ProtFill is an inpainting protein sequence and structure co-design model that works on antibodies as well as other proteins.
Our model uses custom GVPe message passing layers, which are a modification of GVP with edge updates.
cd protfill
conda create --name protfill python=3.10
conda activate protfill
python -m pip install .
python -m pip install torch_geometric torch_scatterThe datasets can be downloaded from proteinflow.
proteinflow download --tag 20230102_stable
proteinflow download --tag 20230626_sabdab --skip_splitting
rm -r data/proteinflow_20230626_sabdab/splits_dict/
cp -r data/splits_dict data/proteinflow_20230626_sabdab/
proteinflow split --tag 20230626_sabdabThere are four models in this repository and they can be tested or replicated with corresponding config files. The differences between the models are explained in the table below.
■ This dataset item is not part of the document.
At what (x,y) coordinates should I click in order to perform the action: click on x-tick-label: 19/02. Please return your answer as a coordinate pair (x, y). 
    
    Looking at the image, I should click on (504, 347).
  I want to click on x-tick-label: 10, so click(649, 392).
Noising scheme here refers to either replacing the masked data with samples from a gaussian distribution (standard) or corrupting it with noise (alternative).
| Name | Dataset | Diffusion | Noising scheme |
|---|---|---|---|
| protfill_ab | antibody | no | standard |
| proftilldiff | antibody | yes | standard |
| protfill_ppi_standard_noising | diverse | no | standard |
| protfill_ppi_alternative_noising | diverse | no | alternative |
In order to retrain one of the models, run this command with one of the config names.
protfill --config configs/train/NAME.yaml --dataset_path DATASET_PATHAn example can look like this.
protfill --config configs/train/protfill_ab.yaml --dataset_path data/proteinflow_20230626_sabdabIn order to test one of our pre-trained models on the 'easy' test subset, run the following.
protfill --config configs/test/NAME.yaml --dataset_path DATASET_PATH --easy_testTo test on the 'hard' subset, replace --easy_test with --hard_test. To test on a specific CDR, add i.e. --redesign_cdr H3. Note that the 'hard' antibody subset does not contain light chains and the diverse dataset does not have CDRs or an 'easy' test subset.
To redesign a part of a new file, run this. The file can have either a .pdb or a .pickle extension, with the pickle files being generated by proteinflow.
protfill --config configs/test/NAME.yaml --redesign_file 7kgk.pdbBy default this command will redesign a random part of the protein. To redesign specific positions, use the --redesign_positions option. This argument should be in the format of chain:start1-end1,start2-end2, e.g. A:5-10,20-21,30-40. The numbering is 0-indexed, the starts are included in the selected slice and the ends are not. In case of PDB files, the chain name is the author name. In case of pickle files, the numbering should be based on the fasta chain. If the file was generated with proteinflow with CDR information, this can also be used with a --redesign_cdr CDR option to redesign a specific CDR, e.g. --redesign_cdr H3.